Knee drive is the link between fast turnover and a strong stride. Here are the five drills that build it.

Look at any elite distance runner and you'll see one thing recreational runners almost universally lack: a quick, light knee lift on every stride. Knee drive — how high and how fast your knee comes up between steps — is the link between cadence and propulsion. Better knee drive means shorter ground contact, less overstriding, and more elastic energy return.

Here are the five drills that build it.

What healthy knee drive looks like

At easy pace, your trail-leg knee should rise to roughly hip height and your knee flexion (the angle at the knee joint) should be 130–160° at foot strike — meaning the leg is bent, not locked straight. A locked-knee landing means a heavy heel strike and a high impact spike.

At faster paces, knee drive rises further. At sprint speeds, the knee comes up to nearly waist height.

Why knee drive matters

When your knee drives up, three good things happen:

  1. The leg shortens (in terms of pendulum length), letting it swing through faster — supporting higher cadence
  2. The hip flexor pre-tensions, then releases, adding elastic energy to the next step
  3. The foot lands closer to the body, killing overstriding

Runners with poor knee drive shuffle. Their feet skim the ground, hip flexors stay slack, and stride length comes from reaching forward (overstriding) instead of cycling through.

The five drills

1. A-skips (foundational)

The single most universally prescribed knee-drive drill. From a relaxed jog, drive one knee up to hip height while the opposite foot does a small skip. Alternate sides. Keep posture tall, foot relaxed.

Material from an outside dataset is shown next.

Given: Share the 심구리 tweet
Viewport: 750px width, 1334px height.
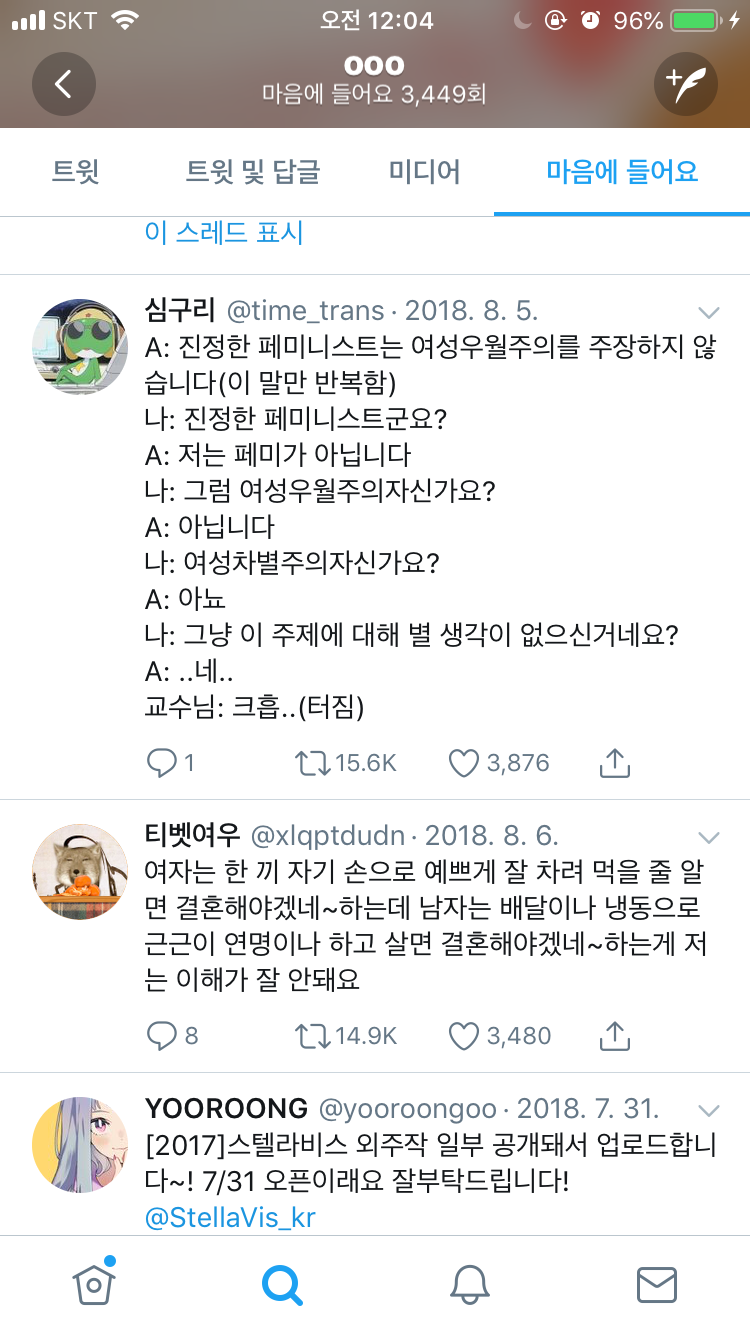Looking at the screenshot, I should pos(614,764).
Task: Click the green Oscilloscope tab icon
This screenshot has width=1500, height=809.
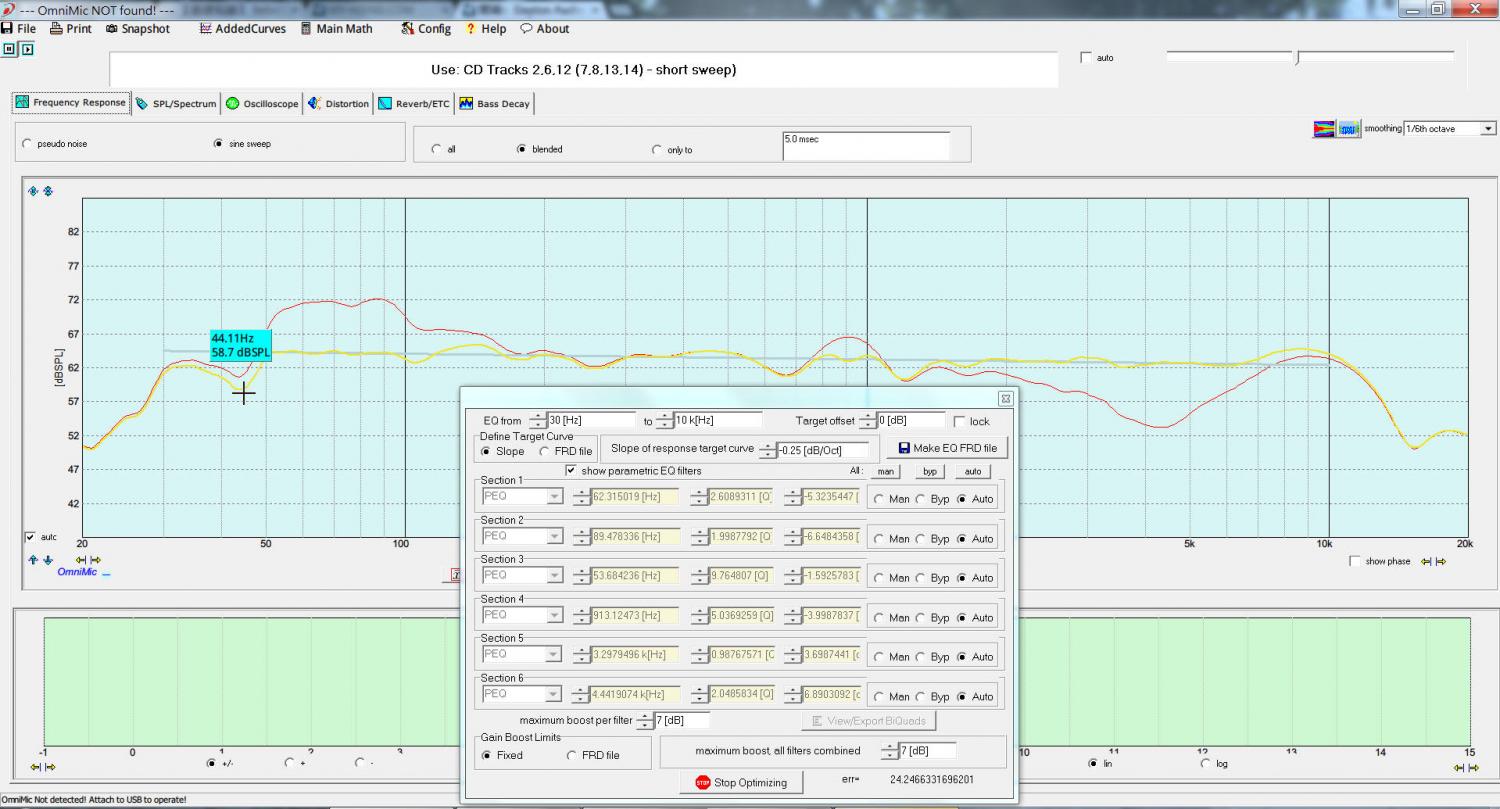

3 sets of 20m, twice weekly before easy runs.

2. B-skips

Same as A-skips, but at the top of the knee lift, extend the lower leg out and pull it down through ground contact. Trains both knee drive and an active foot strike (no heel slap).

3 sets of 20m, twice weekly.

3. Marching high-knees

Slower, more deliberate version. Walk forward, lifting each knee to hip height with a 1-second pause at the top. Trains hip flexor strength and balance.

3 sets of 20m, twice weekly.

4. Wall drills

Stand arm's length from a wall, forearms on it, body at a slight forward lean. Drive knees up alternately as if running, focusing on a fast, light cycle. Start with 3 × 10 seconds, build to 3 × 20 seconds.

5. Hill bounding

Find a moderate hill (4–6% grade). Bound up it with exaggerated knee lift, focusing on power, not speed. 6 × 30 meters, walking down. The hill amplifies the knee drive cue without requiring conscious effort.

How to know if it's working

Two things to track:

  • Knee flexion at strike — should drift down from 165–170° (relatively straight) toward 130–155° (properly cycled). Apps like FormStride measure this directly from a side-on video.
  • Cadence — better knee drive almost always raises spontaneous cadence by 3–5 spm

Common mistakes

  • Lifting the knee with the lower back. You should feel knee drive in your hip flexors, not your lumbar spine.
  • Skipping the strength work. Knee drive is a function of hip flexor strength. If your hip flexors are weak, drills alone won't fix it. Add 3 × 12 standing hip flexor raises (with a band) twice weekly.
  • Doing drills cold. Always warm up with 5 minutes of easy jogging first.

Re-test in 4 weeks

Run a fresh form analysis at 4 weeks. Look for knee flexion at strike trending down toward the 140–155° range, and cadence drifting up. Both signal that the drills are translating.